[Text excerpt]
[start]
Wednesday, February 26, 2014

Plan for a Long Job-Hunt

No, I am not saying that you will be unemployed for a long time. I am pointing out that you will be “on the market” for a long time—specifically, for rest of your working life.

Here’s why: 

According to JobVite, “75% of the U.S. labor force is on the job market.” Huh!? How can that be, if the current official unemployment rate for the U.S. is 6.6%? It’s because most of the people seeking jobs are currently employed.

The trend these days is to job-hop. Few people will stay at the same job for more than a handful of years. You will probably work for 20+ employers in your life, quite possibly in several different career areas.

There are lots more infographic numbers here that you can use to plan strategy—suggesting that LinkedIn is a good place to be, for example. But these numbers also mean that you can't say "whew! glad that's over with" once you find your first job. Think about job-hunting as a skill you need to learn and keep sharp for a lifetime.

Tuesday, February 25, 2014

Internships for Journalists

Okay: I am shamelessly passing along information from Yale University's Writing Center. But it's public knowledge on the web, and a great source of information!

There are some materials that require you to be a Yale student, and be able to say that to Yale alumni. But there's a lot of information that doesn't. And there's a whole bunch of internships for aspiring journalists all around the country--Alaska in the summertime, land of the Midnight Sun, anybody?

Cover your a...

Your application! What did you think I was going to write!?

Here's a good, solid one-shot "how to write a cover letter" that doesn't condescend, provide cookie-cutter formulas, or give you bad advice. And it has examples!

If you don't include a cover letter with your resume, you're losing an opportunity to make a case about what a great fit you are for the job. But a good cover letter is probably harder to write than a resume--because while a resume may have some recycled material (stuff you include on every version), a letter has to strike the reader as completely fresh writing.

Monday, February 24, 2014

Jobs for Justice at Open Buffalo

Thanks and a tip o' the hat to Joyce Tesar for this information!

Do you have a deep commitment to social change and share our vision for an open Buffalo? Do you want to work to promote workers’ rights, equitable economic development with shared community benefits, and economic justice for all?
[end]
[Dataset section]
[start]
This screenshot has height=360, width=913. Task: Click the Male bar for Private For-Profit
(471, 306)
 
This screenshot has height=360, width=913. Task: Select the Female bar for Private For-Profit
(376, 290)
[end]
[What the exercise asks] In the blog excerpt on job hunting, what share of the U.S. labor force does JobVite say is on the job market?

[Final result] 75%